As promised yesterday, I’m going to paste in the painstakingly crafted foreword to the thesis I worked on for so long. Before you read it, you should know what I’m foreword-ing, no?

My 1,512-page thesis was a compendium. It was everything I have published or otherwise officially submitted in two years of in graduate school.

I included all my essays, F Newsmagazine articles, Quiltfolk articles, Quilt Scout columns, other freelance writing, research projects, three lectures, one poem, the materials for the exhibit at the Chicago Design Museum next year, and … every blog post. That’s right: The past two years of PaperGirl is in my thesis. The whole way, May. And what’s really cool is that if you get a master’s at the School of the Art Institute of Chicago, your thesis is bound and kept in the library of the Art Institute. We’re in there, guys. You and me. We’re in one of the best museums in the entire world.

It literally took three 18-hour days to make the two copies of my thesis, partly because each section had its own introduction and title page and also because I hand-stamped every page (of both copies) with a page number using one of those cool auto-advance number-stamper things I think they use in law offices? It was fun, but I still have a bruise on my hand. (Seriously.)

If you’re new to the blog, I promise, promise, promise: Entires are never this long. But most days I’m not writing to you in the week I finish my master’s degree. And to make sure you know I care about the eyes of my readers, I’m going to boldface the whole thing.

Thank You,
Mary

F O R E W O R D

 

Christmas Day, Chicago, 2015. Half-past two in the afternoon.
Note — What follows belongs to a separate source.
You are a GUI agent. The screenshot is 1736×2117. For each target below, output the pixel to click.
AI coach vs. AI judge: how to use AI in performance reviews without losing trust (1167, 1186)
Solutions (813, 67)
I was standing at the kitchen counter at my sister’s house, wearing a sweater, jeans, and busted-up fuzzy slippers. Like everyone else in the room, I was drinking prosecco. My younger sister and her husband were both absorbed in something online.  My mom and stepdad were playing Scrabble at the big table, picking at pie. Hannah, my older sister, was scrolling through Instagram on her phone.

“So I have news,” I announced to the room, then paused for effect. “I have applied to graduate school at the School of the Art Institute of Chicago.”

My sister Rebecca looked up at me. “Why?”

Hannah stayed glued to her phone but shifted in her seat and from where I stood I could see the rise of one penciled-in eyebrow. Mark tapped out the score on the calculator he and Mom keep in the Travel Scrabble box. Jack bumped the power cord on his laptop then clicked it back into place.

“I want to study writing,” I said.

It was as if I had announced I was going to the store for a gallon of milk. Except there was hostility in the air, too, like I had announced I was going to the store for a gallon of milk and I had a history of stealing groceries. There goes Mary with her same old dairy-aisle kleptomaniac crap — and on Christmas!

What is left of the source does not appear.